# Mirror Prong Collar



## Mike Schoonbrood (Mar 27, 2006)

Has anybody used one of these?

http://international.sporthund.de/products/newproducts/index.html

It's supposed to stop the collar rotating around the neck, give a quicker reaction on the correction and save the dogs voicebox with the flat spot around the front of the neck.


----------



## Kris Finison (Nov 26, 2007)

Interesting. 
I haven't used it but I'm curious.


----------



## Laura Bollschweiler (Apr 25, 2008)

Yes, I have one. First of all...EXPENSIVE!! I used it for a slick coated GSD I had. Don't know the technical term for that kind of flat, tight coat. It didn't slip around, which was nice. But if I remember correctly, it doesn't have a limited slip, Martingale kind of effect. The clasp of the leash goes onto a ring attached directly to the collar. I could be confused because I also have the "invisible prong" collar from the same site, and it's that way. Good for walking around places where you don't necessarily want everyone to see you have a prong on the dog, but I didn't like the feel of a correction. 

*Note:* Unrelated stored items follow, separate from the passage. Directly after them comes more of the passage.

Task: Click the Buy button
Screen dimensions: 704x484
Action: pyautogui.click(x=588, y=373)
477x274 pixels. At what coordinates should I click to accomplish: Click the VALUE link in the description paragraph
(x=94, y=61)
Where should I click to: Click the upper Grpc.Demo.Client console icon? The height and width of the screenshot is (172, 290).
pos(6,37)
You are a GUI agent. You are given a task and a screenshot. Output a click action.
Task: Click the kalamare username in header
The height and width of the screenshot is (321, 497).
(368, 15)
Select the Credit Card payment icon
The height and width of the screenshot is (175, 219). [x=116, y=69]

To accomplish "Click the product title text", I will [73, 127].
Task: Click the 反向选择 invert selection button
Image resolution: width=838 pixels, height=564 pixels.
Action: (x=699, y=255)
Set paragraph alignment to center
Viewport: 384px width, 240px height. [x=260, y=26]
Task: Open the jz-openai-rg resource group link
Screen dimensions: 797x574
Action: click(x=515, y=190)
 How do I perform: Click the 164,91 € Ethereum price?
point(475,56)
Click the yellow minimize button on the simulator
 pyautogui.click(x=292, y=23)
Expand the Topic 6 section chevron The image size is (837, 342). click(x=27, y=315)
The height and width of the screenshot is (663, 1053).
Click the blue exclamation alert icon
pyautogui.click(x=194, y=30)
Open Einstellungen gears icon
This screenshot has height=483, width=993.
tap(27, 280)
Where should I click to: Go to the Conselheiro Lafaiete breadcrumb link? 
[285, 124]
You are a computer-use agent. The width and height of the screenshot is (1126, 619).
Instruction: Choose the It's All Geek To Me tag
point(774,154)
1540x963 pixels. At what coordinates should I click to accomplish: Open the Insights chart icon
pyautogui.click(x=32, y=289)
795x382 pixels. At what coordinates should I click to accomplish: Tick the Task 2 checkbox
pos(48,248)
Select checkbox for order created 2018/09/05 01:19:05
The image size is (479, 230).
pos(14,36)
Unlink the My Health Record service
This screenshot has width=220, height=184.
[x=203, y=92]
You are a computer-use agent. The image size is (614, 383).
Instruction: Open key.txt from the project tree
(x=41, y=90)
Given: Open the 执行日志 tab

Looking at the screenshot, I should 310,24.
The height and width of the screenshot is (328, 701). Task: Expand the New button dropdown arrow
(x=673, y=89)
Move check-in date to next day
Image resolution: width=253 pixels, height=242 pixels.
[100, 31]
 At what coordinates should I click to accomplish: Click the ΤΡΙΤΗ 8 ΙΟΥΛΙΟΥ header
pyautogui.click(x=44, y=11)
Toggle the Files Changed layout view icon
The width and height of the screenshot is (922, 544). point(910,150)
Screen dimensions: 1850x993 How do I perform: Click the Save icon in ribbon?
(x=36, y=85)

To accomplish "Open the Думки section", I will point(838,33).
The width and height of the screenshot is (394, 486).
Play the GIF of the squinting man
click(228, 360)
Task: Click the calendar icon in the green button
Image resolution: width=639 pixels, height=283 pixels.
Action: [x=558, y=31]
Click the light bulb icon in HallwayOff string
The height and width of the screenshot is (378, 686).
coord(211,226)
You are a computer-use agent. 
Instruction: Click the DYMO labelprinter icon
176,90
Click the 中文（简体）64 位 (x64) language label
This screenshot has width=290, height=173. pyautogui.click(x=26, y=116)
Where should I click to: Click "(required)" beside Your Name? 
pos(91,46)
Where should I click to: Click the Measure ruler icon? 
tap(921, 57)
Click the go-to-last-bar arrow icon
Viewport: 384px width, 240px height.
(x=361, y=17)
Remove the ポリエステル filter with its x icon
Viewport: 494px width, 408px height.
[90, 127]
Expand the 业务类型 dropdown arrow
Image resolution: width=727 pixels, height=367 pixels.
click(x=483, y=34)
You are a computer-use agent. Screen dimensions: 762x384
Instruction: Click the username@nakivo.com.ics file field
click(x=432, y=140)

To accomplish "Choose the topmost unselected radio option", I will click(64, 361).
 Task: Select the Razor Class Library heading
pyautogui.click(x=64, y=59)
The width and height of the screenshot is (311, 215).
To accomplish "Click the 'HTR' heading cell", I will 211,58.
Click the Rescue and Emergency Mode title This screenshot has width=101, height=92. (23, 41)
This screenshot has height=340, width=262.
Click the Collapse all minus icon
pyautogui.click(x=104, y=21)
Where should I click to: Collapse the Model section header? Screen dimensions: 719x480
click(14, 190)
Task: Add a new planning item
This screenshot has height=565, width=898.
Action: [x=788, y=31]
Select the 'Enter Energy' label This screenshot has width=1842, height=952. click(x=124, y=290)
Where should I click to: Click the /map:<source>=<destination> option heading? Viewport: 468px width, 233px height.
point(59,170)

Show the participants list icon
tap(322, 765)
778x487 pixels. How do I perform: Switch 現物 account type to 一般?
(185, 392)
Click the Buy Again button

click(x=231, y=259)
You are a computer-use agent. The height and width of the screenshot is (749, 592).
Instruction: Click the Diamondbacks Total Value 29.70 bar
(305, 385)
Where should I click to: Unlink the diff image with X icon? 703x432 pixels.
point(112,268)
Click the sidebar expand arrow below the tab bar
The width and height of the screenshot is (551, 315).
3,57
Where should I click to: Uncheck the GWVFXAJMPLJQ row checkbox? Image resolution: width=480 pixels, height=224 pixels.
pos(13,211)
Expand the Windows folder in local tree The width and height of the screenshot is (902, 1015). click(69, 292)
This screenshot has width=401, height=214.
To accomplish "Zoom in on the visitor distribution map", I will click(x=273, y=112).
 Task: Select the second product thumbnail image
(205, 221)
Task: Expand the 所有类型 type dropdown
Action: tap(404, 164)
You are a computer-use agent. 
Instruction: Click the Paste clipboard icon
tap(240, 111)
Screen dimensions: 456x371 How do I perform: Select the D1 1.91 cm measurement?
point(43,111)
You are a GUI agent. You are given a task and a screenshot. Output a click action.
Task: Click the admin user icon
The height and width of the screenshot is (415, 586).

Definitely check the exchange rate and the shipping costs. I bought mine about a year ago and it was $50. Now it sits in a drawer.

Laura


----------



## Geoff Empey (Jan 8, 2008)

I don't own one but looking at it I can see how it wouldn't slip. Though a properly fitted prong on my dog doesn't slip either in my experience. The thing that concerns me over the piece is how I would see the correction working. I can't see how it would be better than a regular Spenger prong with the mechanics involved and the loss of surface area. The picture of it is not really clear I don't really see a live ring so any correction applied would be akin to a dead ring correction. So with the loss of surface area it would be marginal compared to a regular Spenger IMHO.


----------



## Anna Kasho (Jan 16, 2008)

I have no pressing need to switch - but I think I could probably make one of those, out of a couple of the regular prong collars. That would be by keeping the martingale action thingy and the two end plates, then attaching the prong endpieces to each end plate and hooking up the prongs opposite eachother. Then the other martingale thingy could be cut apart to get the endplates, and sew my own nylon connector to attach them together. Or make a solid plate (stainless, perhaps?) with four holes to hook up the prongs. Pretty simple, if you have extra prong collars lying around...


----------



## Carol Boche (May 13, 2007)

Mike, 

While I was in Minnesota last week for certification, there was one of those collars in the raffle that they had. Needless to say I was intrigued so I place the collar on my thigh and tried to give a correction, I also had another handler place a lead on it and give one as well. 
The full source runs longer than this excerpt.